Ukrayna, Çarlık Rusya’sının 1917’de dağılması ile kurulan bir devlet. 1991’e kadar Sovyetler Birliği’ni oluşturan 15 sosyalist cumhuriyetten biriydi. 1991’de Sovyetlerin dağılması ile bağımsızlığını kazandı.
Aslında Ukrayna, Rusya ve Beyaz Rusya ile beraber Sovyetler Birliği’ni ortadan kaldırma kararı alan üç ülkeden biriydi. Başka devletlerin bağımsızlığı kanlı olaylarla gelirken, Belarus ve Ukrayna neredeyse hiç bedel ödemeden bağımsız devlet hâline geldi. Bunlar Sovyet dönemi boyunca da kayırılmışlardı, çünkü düzenin gerçek sahibi olan Rus nüfusun devletleriydi.

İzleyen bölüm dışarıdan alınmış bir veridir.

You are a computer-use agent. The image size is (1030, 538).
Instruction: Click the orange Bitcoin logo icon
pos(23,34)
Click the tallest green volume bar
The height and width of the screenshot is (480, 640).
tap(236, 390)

Soros, henüz Sovyet bloku çözülmemişken, 1989’dan itibaren Ukrayna’ya fon aktarmaya başlamıştı. Binlerce öğrenciye burs veriyordu. 1991’den sonra faaliyetleri de daha da yoğunlaştı, pek çok basın kuruluşunu, gazeteciyi, akademisyeni ve sivil toplum örgütünü fonladı. Ukrayna kısa sürede ‘Açık Toplumcuların’ en etkili olduğu ülkelerden biri oldu. Soros, otuz yıl sonraki bir konuşmasında “Kısa sürede bizimle aynı görüşleri paylaşan on binlerce insan yetiştirdik, bunlar devletin en üst kademelerine kadar geldiler.” diyecekti.
“Aynı görüşler “dediği, ABD kapitalizminden yana olmak, Batıcı değerleri benimsemek ve Rus kimliğini reddetmekti. Amaç, Ukrayna’yı Batı’nın bir parçası hâline getirmekti. Kısa süre sonra Soros’a başkaları da katıldı… Alman vakıfları, ABD hükûmeti, USAID, NED…

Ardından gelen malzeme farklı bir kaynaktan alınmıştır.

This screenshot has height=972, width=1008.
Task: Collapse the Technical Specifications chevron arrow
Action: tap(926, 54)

Bağımsızlık sonrası yıllarda oluşan çeteler, ülke varlıklarını yağmalayarak muazzam servetlere sahip oldular. Ukrayna’da para ve siyasi güç az sayıda oligarkın elinde toplandı. Ülke genel olarak yoksulluk, hastalık ve fuhşun pençesine sürüklendi. Bu durum, Sorosçuların işini daha da kolaylaştırdı.
2004 seçimleri, Batıcılar ile Batı karşıtları (veya Rusya yanlıları) arasında geçti. Batı karşıtı Yanukoviç, seçimi 800 bin oy farkla kazandı. Ancak ABD ve Avrupa bu sonucu kabul etmedi, Sorosçu kuruluşlar aracılığı ile sokak olayları başlatıldı. Sonuçta muhalifler amaçlarına ulaştı, seçim iptal edildi, tekrarlanan seçimde Batı yanlısı Yuşçenko kazandı. Bu olay, tarihe ilk “Turuncu Devrim” olarak geçti.
Ancak parlamento seçimlerinde zafer Batı karşıtlarının oldu ve turuncu koalisyon bozuldu. Rusya ile ilişkiler gerildiği için ülkedeki ekonomik kriz derinleşti. Turuncu devrimle gelen Yuşçenko, halk desteğini kaybetmesine rağmen, parlamentoyu feshederek, yargıçları görevden alarak 2010 yılına kadar görevde kalmayı başardı.
2010 başkanlık seçimleri, Batı karşıtı Yanukoviç için kolay bir zafer oldu. Batıcı/Sorosçu bir isim olan rakibi Timoşenko’ya 900 bin oy fark attı. Sorosçular yine sokaklara inip “Seçim iptal edilsin!” dediler ama bu sefer istedikleri olmadı.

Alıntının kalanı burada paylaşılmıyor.